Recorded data
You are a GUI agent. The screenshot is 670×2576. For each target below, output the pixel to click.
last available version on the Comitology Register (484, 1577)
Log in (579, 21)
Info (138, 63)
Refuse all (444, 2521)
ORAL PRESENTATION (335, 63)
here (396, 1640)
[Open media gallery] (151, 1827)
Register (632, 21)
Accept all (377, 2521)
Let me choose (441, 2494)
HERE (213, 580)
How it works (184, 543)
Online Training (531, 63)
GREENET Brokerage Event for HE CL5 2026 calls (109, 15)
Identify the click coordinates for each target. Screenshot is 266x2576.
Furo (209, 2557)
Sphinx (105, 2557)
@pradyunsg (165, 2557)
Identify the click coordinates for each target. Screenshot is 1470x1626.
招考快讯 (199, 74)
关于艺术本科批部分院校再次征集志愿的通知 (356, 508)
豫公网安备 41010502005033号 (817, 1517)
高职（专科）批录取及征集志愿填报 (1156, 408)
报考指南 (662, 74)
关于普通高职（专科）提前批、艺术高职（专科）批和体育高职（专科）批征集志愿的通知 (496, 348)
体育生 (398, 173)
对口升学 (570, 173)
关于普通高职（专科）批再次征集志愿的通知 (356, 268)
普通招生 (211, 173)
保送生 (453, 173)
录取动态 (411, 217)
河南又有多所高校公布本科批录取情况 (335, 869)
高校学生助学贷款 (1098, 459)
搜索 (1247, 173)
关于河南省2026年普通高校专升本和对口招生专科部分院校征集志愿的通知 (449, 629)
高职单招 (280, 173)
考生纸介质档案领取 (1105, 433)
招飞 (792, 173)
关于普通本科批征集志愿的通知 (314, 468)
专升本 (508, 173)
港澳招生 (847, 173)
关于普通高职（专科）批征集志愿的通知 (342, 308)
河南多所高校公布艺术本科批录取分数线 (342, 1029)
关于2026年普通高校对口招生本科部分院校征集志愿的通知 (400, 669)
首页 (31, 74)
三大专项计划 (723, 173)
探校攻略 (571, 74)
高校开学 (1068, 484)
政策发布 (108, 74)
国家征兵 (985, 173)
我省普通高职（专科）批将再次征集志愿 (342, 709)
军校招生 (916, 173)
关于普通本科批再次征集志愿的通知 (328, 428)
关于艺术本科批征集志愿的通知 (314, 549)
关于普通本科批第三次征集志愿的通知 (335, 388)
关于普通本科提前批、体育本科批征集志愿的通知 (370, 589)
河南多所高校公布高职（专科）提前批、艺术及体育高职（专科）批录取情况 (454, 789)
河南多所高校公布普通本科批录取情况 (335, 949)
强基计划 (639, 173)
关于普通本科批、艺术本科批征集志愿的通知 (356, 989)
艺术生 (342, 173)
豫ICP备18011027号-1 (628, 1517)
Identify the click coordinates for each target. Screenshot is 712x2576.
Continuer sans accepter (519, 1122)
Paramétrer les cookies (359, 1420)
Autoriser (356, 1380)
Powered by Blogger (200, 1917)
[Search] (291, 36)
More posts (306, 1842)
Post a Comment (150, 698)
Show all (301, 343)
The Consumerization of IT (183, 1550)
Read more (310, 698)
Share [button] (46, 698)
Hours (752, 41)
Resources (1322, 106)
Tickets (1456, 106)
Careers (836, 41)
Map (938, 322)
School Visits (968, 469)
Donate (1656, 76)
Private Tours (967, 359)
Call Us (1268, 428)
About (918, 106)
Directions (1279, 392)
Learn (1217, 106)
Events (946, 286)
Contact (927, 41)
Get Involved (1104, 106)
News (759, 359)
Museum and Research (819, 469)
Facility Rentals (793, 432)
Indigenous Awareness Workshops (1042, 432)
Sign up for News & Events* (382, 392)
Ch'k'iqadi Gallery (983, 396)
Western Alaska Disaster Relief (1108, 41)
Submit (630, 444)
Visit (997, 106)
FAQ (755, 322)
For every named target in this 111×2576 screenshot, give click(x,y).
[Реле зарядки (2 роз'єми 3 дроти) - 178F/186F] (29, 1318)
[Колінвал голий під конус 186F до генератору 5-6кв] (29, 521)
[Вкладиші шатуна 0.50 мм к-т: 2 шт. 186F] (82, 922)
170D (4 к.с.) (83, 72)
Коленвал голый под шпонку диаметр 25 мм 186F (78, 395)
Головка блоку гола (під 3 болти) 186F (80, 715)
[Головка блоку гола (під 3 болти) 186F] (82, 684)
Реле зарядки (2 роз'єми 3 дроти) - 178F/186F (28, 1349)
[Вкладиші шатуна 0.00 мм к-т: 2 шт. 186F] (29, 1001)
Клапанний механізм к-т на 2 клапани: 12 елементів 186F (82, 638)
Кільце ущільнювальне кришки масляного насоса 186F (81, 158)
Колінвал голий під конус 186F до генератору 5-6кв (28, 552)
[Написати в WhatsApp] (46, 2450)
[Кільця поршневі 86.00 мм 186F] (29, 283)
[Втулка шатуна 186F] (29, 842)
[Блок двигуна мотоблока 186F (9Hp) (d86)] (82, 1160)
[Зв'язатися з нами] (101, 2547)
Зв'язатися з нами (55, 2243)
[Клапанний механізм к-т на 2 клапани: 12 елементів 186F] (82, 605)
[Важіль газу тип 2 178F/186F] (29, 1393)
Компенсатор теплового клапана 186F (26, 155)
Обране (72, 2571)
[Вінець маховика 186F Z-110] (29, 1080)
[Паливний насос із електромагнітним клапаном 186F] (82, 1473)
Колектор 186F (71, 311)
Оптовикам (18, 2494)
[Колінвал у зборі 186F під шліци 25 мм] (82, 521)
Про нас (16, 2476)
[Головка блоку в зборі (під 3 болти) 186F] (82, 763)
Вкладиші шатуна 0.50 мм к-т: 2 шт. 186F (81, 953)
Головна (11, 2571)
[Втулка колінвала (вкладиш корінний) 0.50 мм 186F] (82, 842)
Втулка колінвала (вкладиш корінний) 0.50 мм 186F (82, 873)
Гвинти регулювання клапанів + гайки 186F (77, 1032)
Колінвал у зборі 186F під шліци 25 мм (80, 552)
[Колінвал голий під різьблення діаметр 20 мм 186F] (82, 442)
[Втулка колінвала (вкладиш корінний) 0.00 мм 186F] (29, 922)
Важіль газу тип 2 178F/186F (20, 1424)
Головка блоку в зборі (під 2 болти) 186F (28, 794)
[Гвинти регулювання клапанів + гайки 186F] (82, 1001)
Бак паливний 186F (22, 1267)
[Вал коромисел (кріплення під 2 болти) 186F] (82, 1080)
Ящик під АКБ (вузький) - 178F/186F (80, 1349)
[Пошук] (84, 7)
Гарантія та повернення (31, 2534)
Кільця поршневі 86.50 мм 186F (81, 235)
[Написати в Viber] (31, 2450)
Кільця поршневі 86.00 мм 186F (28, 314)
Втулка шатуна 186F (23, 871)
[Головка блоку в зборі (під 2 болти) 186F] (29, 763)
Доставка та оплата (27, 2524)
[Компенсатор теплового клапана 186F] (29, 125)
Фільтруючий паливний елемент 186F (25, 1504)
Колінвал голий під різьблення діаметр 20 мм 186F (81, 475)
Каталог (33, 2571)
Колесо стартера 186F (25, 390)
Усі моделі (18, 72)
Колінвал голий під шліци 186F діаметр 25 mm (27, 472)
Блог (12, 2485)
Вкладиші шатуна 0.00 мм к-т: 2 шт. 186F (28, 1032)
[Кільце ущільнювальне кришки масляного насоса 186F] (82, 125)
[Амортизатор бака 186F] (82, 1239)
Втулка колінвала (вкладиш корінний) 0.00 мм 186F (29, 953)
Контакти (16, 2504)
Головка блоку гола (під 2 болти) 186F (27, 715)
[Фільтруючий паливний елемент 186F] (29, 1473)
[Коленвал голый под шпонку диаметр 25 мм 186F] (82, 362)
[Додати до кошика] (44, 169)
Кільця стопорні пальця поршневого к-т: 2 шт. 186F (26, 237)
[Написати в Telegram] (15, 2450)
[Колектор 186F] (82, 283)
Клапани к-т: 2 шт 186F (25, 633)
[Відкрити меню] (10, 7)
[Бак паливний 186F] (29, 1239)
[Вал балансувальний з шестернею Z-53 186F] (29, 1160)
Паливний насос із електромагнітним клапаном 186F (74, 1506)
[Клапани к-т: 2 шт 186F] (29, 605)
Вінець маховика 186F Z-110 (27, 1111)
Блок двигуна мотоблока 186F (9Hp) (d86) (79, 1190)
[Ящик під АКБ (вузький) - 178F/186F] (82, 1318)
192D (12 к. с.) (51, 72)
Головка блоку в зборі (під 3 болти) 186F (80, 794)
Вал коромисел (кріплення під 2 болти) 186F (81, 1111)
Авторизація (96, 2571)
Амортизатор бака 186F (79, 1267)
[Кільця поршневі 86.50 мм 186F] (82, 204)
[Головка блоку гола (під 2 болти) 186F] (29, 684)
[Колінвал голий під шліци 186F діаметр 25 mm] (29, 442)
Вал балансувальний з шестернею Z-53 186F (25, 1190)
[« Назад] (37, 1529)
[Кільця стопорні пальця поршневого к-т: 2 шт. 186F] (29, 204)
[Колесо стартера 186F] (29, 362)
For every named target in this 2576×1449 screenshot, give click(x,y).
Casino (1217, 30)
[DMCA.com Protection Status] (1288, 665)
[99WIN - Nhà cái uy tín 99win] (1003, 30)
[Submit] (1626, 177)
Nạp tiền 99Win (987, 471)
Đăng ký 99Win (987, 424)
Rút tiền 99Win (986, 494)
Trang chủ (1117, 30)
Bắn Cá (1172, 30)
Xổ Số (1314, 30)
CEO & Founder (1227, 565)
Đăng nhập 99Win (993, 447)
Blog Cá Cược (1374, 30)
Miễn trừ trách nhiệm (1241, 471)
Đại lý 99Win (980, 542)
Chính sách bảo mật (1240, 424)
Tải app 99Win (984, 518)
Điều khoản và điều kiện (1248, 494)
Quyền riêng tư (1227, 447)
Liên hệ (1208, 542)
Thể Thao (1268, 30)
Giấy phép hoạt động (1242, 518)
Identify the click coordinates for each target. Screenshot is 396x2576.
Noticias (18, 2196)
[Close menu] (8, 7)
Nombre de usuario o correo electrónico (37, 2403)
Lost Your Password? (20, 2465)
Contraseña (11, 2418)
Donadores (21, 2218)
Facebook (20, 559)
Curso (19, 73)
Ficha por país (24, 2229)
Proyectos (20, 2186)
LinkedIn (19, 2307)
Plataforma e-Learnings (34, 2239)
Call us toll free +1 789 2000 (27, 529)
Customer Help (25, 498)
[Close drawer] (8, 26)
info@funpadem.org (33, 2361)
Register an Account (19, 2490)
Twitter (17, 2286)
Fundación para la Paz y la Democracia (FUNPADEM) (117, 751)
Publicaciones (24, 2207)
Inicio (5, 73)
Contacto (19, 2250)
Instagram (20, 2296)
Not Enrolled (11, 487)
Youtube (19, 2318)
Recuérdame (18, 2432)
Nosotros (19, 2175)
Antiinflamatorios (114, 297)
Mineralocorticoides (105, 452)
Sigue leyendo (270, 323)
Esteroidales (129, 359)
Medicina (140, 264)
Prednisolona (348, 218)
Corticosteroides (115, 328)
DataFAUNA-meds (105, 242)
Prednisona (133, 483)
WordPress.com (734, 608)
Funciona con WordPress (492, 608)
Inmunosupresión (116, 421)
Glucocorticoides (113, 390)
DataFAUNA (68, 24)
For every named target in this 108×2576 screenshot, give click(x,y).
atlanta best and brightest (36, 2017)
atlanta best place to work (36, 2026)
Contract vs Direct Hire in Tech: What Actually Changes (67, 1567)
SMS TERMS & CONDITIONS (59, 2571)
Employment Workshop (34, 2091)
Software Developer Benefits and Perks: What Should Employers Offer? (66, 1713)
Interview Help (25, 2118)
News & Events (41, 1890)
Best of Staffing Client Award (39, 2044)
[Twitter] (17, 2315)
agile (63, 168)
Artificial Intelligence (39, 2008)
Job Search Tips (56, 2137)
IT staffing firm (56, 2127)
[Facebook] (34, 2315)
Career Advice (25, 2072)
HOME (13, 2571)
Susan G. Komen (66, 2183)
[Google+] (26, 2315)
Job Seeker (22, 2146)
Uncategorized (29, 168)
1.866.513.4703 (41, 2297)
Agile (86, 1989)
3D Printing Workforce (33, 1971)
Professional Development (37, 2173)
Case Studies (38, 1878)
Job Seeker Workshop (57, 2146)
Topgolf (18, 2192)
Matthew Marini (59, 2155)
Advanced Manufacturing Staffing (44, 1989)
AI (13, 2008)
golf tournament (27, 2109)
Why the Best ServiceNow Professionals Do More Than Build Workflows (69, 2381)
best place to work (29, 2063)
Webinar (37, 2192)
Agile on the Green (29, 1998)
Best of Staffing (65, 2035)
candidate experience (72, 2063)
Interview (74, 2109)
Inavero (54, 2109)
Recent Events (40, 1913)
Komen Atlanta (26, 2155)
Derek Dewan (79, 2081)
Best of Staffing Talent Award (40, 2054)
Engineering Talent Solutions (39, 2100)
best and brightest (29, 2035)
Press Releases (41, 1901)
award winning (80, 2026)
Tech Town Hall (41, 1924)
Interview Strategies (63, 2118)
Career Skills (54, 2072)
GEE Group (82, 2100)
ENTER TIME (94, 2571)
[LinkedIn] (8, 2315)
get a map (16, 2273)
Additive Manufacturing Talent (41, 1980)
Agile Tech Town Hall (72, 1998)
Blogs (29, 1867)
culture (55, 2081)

— Instructions for the task —
Would you copy out exactly the lines above that start at the one containing "Вал коромисел (кріплення під 2 болти) 186F (81, 1111)" and end at the one containing "[Колесо стартера 186F] (29, 362)", inclusive?

— Written solution —
Вал коромисел (кріплення під 2 болти) 186F (81, 1111)
Авторизація (96, 2571)
Амортизатор бака 186F (79, 1267)
[Кільця поршневі 86.50 мм 186F] (82, 204)
[Головка блоку гола (під 2 болти) 186F] (29, 684)
[Колінвал голий під шліци 186F діаметр 25 mm] (29, 442)
Вал балансувальний з шестернею Z-53 186F (25, 1190)
[« Назад] (37, 1529)
[Кільця стопорні пальця поршневого к-т: 2 шт. 186F] (29, 204)
[Колесо стартера 186F] (29, 362)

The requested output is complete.